(Stored records)
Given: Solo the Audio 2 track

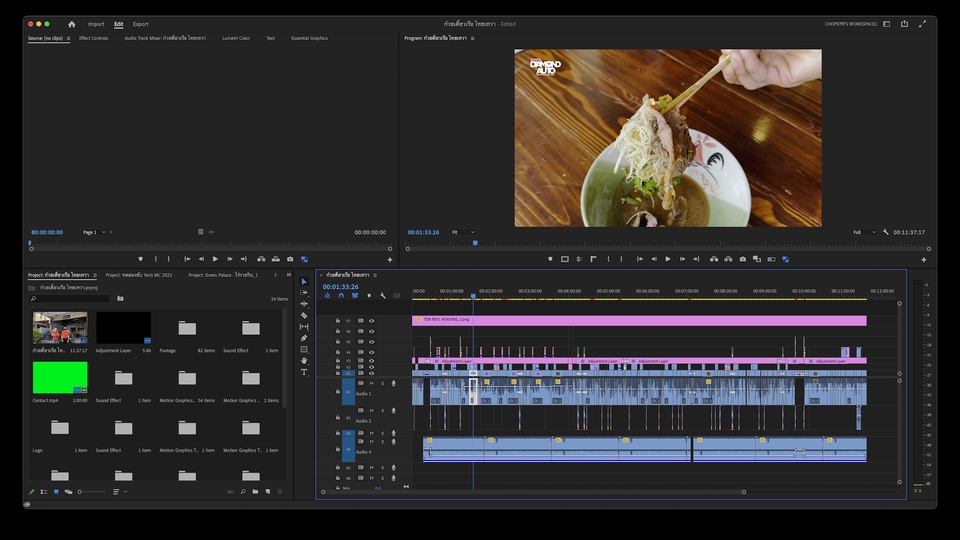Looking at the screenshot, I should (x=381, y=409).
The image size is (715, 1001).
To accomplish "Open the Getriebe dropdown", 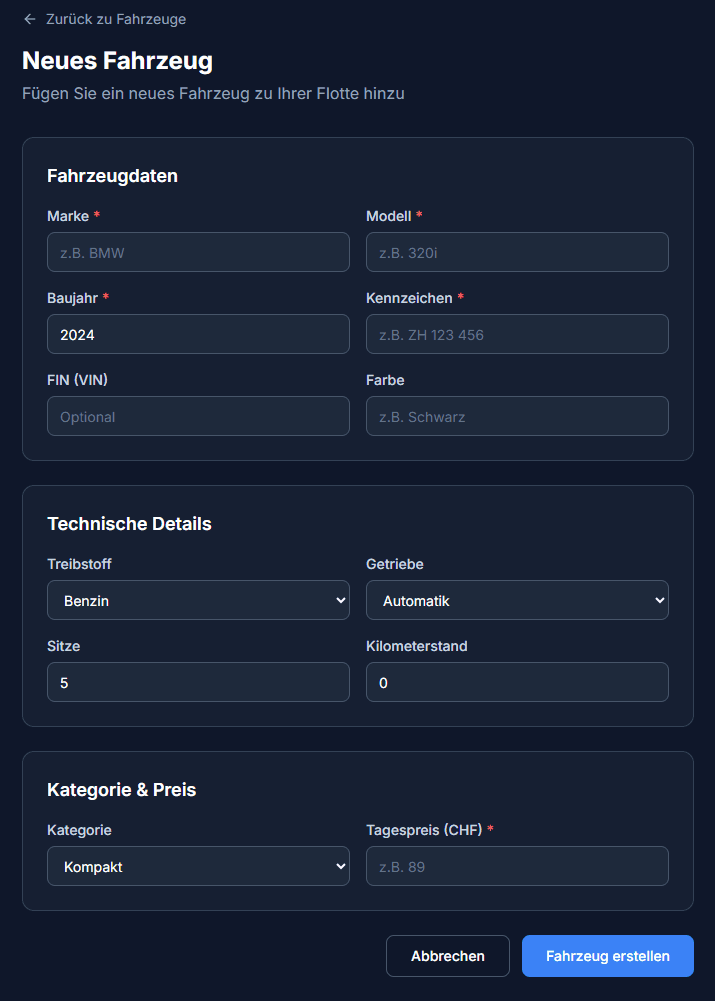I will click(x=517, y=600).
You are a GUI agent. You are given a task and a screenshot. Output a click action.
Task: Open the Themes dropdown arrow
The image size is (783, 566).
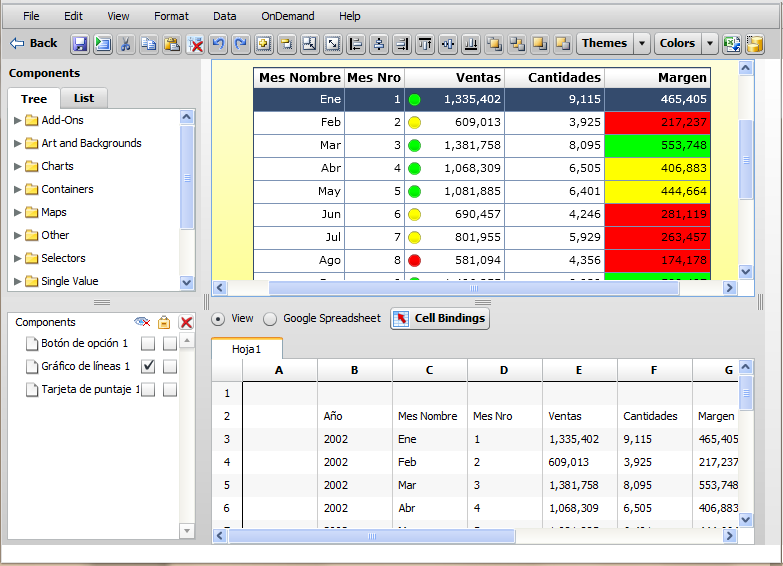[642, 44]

▶ Problem requirements
Pictures must be left out of the answer, which should be exactly the lines from the one holding "Task: Open the Themes dropdown arrow" through the last line of the entries above, both included; please add nothing.

▶ Response below
Task: Open the Themes dropdown arrow
The image size is (783, 566).
[642, 44]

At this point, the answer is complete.